§ **Activity**:
The reply to the records below should contain exactly the lines from the line with "Task: Remove the Wiek select field" through the line with "You are a computer-use agent. Image", and nothing besides.

§ **Data listing**:
○ ○ ○ ○
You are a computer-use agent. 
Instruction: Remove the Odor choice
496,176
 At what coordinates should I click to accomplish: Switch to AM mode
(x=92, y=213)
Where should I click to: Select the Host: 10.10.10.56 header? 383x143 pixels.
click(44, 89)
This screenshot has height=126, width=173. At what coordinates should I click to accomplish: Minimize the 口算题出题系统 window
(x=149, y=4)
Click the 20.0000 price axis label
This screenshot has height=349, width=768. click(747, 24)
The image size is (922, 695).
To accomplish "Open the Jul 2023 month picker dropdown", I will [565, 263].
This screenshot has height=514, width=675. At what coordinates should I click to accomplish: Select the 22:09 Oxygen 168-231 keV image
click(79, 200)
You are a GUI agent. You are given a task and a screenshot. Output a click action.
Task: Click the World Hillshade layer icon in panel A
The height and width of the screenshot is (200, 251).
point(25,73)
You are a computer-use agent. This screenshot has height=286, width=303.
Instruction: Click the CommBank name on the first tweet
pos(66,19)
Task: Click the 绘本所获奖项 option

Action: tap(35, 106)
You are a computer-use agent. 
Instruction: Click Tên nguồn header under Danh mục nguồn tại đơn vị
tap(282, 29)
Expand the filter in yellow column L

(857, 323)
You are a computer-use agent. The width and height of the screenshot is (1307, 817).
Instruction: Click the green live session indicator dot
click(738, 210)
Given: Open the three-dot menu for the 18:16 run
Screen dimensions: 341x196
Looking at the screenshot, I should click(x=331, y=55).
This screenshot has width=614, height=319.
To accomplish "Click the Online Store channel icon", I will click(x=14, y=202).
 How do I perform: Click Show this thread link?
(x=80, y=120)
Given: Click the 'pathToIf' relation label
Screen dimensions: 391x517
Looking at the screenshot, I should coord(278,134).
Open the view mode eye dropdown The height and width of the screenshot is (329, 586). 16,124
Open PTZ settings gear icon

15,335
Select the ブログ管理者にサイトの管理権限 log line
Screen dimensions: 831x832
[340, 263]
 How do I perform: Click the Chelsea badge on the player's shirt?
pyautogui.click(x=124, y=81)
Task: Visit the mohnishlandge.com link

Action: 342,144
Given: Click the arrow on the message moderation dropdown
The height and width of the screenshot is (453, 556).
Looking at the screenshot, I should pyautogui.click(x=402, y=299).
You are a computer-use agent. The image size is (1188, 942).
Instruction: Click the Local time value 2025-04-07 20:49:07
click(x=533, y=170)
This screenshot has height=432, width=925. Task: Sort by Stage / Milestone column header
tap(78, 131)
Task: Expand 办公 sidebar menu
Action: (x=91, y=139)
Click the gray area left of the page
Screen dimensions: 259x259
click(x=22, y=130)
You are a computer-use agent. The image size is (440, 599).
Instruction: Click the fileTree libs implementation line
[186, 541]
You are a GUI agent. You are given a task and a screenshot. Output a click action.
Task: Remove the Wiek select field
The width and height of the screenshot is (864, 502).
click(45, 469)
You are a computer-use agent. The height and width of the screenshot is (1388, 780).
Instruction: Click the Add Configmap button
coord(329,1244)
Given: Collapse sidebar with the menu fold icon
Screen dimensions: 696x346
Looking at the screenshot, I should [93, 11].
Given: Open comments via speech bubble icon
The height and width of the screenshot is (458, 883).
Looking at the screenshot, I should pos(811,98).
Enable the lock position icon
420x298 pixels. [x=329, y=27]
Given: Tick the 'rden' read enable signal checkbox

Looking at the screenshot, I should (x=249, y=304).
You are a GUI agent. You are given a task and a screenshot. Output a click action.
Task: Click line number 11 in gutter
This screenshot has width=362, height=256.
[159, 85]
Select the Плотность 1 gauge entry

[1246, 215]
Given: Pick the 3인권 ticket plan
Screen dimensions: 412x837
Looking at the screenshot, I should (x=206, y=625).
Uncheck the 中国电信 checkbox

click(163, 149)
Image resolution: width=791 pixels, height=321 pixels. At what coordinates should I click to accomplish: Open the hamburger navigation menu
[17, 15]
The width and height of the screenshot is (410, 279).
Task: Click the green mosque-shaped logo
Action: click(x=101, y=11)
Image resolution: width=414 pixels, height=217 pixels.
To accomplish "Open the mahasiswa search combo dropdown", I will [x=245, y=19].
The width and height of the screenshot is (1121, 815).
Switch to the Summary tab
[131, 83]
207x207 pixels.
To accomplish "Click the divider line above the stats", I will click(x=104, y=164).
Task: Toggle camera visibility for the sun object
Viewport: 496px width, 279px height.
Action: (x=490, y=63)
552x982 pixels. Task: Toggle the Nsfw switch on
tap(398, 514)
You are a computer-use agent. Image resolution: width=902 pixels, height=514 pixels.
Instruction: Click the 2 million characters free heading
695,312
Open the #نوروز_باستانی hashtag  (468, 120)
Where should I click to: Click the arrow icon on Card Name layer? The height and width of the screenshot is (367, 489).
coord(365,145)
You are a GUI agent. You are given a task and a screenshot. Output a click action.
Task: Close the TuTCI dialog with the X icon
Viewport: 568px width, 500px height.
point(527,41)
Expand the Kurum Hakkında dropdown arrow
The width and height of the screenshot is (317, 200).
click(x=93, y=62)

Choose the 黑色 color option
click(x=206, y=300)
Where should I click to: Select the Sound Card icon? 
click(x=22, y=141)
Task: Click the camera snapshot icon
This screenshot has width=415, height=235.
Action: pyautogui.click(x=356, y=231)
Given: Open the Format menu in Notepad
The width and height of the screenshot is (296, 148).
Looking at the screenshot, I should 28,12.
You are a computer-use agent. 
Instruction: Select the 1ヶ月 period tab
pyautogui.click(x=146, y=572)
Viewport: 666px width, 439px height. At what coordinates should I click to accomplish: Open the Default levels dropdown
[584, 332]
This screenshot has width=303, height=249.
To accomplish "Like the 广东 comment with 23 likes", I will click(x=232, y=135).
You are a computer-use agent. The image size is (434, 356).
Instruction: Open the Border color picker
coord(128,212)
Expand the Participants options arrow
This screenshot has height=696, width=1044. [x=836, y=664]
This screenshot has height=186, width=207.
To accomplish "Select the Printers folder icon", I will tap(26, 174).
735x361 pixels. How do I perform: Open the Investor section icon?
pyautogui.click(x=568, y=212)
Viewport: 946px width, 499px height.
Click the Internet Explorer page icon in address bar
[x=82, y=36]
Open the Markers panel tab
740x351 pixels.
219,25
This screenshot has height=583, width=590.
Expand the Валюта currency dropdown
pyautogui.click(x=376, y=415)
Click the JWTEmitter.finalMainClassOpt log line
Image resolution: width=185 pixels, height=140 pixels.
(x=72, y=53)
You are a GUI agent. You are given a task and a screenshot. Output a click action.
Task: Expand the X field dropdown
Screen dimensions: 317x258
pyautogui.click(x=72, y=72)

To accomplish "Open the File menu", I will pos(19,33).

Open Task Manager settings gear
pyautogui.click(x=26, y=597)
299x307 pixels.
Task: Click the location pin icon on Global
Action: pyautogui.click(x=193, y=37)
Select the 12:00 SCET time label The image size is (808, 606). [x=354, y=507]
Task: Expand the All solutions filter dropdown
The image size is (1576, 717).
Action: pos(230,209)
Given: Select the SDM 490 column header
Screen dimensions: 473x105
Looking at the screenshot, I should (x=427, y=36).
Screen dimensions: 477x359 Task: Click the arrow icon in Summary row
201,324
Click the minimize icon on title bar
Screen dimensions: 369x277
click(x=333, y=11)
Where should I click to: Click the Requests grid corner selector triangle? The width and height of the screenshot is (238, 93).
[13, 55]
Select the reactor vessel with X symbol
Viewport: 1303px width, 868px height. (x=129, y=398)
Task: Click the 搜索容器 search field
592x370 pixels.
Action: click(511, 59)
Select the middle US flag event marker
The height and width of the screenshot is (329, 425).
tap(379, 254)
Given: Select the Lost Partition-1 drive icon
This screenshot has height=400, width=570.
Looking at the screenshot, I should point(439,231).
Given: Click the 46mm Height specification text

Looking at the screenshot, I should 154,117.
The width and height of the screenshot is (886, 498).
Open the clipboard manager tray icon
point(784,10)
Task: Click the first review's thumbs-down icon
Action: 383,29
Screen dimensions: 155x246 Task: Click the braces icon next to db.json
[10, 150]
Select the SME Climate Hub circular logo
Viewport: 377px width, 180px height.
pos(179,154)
○ ○ ○ ○
§ **Task answer**:
Task: Remove the Wiek select field
The width and height of the screenshot is (864, 502).
click(45, 469)
You are a computer-use agent. The height and width of the screenshot is (1388, 780).
Instruction: Click the Add Configmap button
coord(329,1244)
Given: Collapse sidebar with the menu fold icon
Screen dimensions: 696x346
Looking at the screenshot, I should [93, 11].
Given: Open comments via speech bubble icon
The height and width of the screenshot is (458, 883).
Looking at the screenshot, I should pos(811,98).
Enable the lock position icon
420x298 pixels. [x=329, y=27]
Given: Tick the 'rden' read enable signal checkbox

Looking at the screenshot, I should (x=249, y=304).
You are a GUI agent. You are given a task and a screenshot. Output a click action.
Task: Click line number 11 in gutter
This screenshot has width=362, height=256.
[159, 85]
Select the Плотность 1 gauge entry

[1246, 215]
Given: Pick the 3인권 ticket plan
Screen dimensions: 412x837
Looking at the screenshot, I should (x=206, y=625).
Uncheck the 中国电信 checkbox

click(163, 149)
Image resolution: width=791 pixels, height=321 pixels. At what coordinates should I click to accomplish: Open the hamburger navigation menu
[17, 15]
The width and height of the screenshot is (410, 279).
Task: Click the green mosque-shaped logo
Action: click(x=101, y=11)
Image resolution: width=414 pixels, height=217 pixels.
To accomplish "Open the mahasiswa search combo dropdown", I will [x=245, y=19].
The width and height of the screenshot is (1121, 815).
Switch to the Summary tab
[131, 83]
207x207 pixels.
To accomplish "Click the divider line above the stats", I will click(x=104, y=164).
Task: Toggle camera visibility for the sun object
Viewport: 496px width, 279px height.
Action: (x=490, y=63)
552x982 pixels. Task: Toggle the Nsfw switch on
tap(398, 514)
You are a computer-use agent. Image resolution: width=902 pixels, height=514 pixels.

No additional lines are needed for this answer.